As the narrator speculates what has happened to Luke, she keeps using the phrase “I believe”. (Pages 104-105). At the end of the chapter she talks about how she believes her husband is alive and will come for her. “It’s this message, which may never arrive, that keeps me alive”. In addition to the clothes she remembers and can hold on to, she has invented a hope. She has invented a message that she can picture, telling her that a savior is coming. The other beliefs she has, that Luke is dead or that he has been caught, are not as strong as the hope. Because it is the one thing that will prove Luke is real and that this nightmare will come to an end. In a world where the narrator is surrounded by an entirely new reality, she needs a hope that the old one will return. If she loses him, if she loses her last hope, she will have nothing to hold on to. By losing faith, by losing hope, she will lose herself. And there will be nothing left to keep her alive.

I did not feel this on the same level of course, but I did still feel it. I reached out to my friends more often than they did, and eventually I stopped getting responses. I stopped trying to reach out. I would wait, crying in my room, for someone to send a message. I’d go through my memory box, looking at old letters, inventing a new one in my mind. Moving on was the hardest part, accepting that some friends would go. The narrator hasn’t reached this stage yet. Because moving on is not an option she can accept yet. So she stays in limbo, going with the flow of her new life, waiting for a message to tell her what to do.

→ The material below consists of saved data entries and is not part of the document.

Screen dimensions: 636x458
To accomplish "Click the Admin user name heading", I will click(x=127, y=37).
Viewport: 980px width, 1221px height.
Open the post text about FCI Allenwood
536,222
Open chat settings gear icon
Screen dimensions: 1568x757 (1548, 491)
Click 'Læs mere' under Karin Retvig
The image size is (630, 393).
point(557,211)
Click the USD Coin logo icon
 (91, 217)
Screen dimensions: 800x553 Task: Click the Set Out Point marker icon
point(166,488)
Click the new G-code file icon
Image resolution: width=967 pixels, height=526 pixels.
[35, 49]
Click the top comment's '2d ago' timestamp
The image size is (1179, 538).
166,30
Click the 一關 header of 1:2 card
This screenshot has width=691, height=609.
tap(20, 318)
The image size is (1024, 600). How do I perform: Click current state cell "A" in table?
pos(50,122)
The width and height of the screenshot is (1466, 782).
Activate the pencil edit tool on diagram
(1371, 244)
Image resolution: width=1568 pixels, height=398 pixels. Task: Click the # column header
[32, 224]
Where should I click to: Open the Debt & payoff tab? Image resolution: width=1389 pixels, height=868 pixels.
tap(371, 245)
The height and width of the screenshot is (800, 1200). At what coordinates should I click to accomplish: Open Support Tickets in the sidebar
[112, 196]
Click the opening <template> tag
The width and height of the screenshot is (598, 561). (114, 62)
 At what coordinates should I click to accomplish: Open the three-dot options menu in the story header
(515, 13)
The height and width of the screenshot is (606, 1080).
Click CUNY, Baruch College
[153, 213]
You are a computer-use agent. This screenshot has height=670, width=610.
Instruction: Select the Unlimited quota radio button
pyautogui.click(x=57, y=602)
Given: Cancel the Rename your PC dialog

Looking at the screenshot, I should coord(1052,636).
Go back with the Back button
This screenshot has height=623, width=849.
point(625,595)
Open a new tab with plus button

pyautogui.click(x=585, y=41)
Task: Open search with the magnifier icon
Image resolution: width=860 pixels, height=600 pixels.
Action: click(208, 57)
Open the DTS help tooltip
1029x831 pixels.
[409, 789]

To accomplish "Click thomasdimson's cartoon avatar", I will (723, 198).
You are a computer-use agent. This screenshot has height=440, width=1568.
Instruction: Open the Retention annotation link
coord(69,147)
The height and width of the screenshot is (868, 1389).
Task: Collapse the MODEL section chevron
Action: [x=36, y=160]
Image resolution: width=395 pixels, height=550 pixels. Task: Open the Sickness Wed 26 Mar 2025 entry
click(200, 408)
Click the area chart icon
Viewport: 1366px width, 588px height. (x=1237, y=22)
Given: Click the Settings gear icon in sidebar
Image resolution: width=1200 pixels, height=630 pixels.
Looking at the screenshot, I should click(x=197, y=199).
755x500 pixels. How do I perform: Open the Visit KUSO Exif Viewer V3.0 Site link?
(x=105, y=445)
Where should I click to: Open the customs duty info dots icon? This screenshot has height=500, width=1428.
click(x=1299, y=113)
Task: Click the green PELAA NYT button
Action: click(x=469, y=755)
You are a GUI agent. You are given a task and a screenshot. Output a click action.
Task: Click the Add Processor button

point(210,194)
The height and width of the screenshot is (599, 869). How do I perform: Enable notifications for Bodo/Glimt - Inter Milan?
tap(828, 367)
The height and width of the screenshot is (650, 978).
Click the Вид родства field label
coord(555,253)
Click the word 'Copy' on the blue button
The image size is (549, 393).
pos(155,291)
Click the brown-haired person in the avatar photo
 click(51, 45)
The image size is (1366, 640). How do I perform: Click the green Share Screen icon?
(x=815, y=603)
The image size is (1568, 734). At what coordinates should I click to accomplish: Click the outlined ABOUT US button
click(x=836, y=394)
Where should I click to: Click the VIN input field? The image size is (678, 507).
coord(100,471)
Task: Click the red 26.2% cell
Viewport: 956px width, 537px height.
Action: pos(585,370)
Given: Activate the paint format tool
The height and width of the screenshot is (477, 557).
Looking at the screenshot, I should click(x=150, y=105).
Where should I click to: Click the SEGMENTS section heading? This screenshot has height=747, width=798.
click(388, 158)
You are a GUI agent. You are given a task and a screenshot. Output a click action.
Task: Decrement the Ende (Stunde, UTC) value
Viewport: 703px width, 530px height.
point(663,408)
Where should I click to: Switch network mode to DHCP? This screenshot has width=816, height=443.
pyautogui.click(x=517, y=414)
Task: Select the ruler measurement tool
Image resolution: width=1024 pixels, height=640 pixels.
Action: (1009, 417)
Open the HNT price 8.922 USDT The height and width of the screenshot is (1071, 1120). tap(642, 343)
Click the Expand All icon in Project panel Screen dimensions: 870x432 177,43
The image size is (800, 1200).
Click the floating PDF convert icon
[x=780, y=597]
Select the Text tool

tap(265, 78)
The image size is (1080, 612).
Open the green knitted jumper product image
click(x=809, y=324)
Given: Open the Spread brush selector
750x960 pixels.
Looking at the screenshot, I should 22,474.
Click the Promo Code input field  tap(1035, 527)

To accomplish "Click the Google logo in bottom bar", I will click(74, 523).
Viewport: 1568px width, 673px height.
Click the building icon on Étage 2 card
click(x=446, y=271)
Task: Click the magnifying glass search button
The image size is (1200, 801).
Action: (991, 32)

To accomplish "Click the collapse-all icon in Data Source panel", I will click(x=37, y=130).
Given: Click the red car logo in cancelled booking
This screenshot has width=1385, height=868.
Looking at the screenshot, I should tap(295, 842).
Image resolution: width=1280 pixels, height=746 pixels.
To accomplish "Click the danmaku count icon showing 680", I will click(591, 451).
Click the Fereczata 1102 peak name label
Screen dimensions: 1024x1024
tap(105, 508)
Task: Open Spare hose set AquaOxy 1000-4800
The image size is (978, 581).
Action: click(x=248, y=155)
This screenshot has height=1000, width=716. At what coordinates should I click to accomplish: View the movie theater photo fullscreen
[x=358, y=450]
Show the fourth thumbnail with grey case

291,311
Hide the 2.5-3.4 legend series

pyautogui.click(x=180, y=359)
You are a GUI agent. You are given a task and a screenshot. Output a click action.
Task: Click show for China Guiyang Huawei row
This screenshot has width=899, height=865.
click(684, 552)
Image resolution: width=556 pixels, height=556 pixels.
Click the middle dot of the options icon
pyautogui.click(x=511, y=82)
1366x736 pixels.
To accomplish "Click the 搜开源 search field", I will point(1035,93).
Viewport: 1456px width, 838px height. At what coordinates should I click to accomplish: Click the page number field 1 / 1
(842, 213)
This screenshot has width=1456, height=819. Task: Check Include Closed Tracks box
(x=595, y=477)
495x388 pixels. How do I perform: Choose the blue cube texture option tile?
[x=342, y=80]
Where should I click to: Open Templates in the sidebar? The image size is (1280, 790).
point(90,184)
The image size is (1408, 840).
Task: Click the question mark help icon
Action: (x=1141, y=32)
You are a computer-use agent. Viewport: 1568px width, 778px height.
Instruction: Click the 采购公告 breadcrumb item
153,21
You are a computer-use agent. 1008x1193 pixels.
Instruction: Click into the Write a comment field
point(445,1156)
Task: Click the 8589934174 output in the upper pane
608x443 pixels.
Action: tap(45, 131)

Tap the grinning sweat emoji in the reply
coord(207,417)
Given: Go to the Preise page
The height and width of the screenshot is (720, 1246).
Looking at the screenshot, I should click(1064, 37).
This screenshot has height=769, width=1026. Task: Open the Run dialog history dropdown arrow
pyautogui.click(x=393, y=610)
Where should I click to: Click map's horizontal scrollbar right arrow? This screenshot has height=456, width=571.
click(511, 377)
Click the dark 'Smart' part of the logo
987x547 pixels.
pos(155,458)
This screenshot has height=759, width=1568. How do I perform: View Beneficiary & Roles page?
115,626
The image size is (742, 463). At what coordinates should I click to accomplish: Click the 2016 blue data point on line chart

I think something that this whole topic illustrates is how much we rely on other people to define ourselves. We need human contact to survive- that is how we are wired. Without real connections to real people, we start to lose our sense of self and our sense of purpose. When we lose connections to people, we focus on the objects we associate with them because we need a connection. We need to hold on to something, in times of joy or struggle. Our past is something we carry with us, and if we leave it behind we are left wondering how we got here and where we should go now.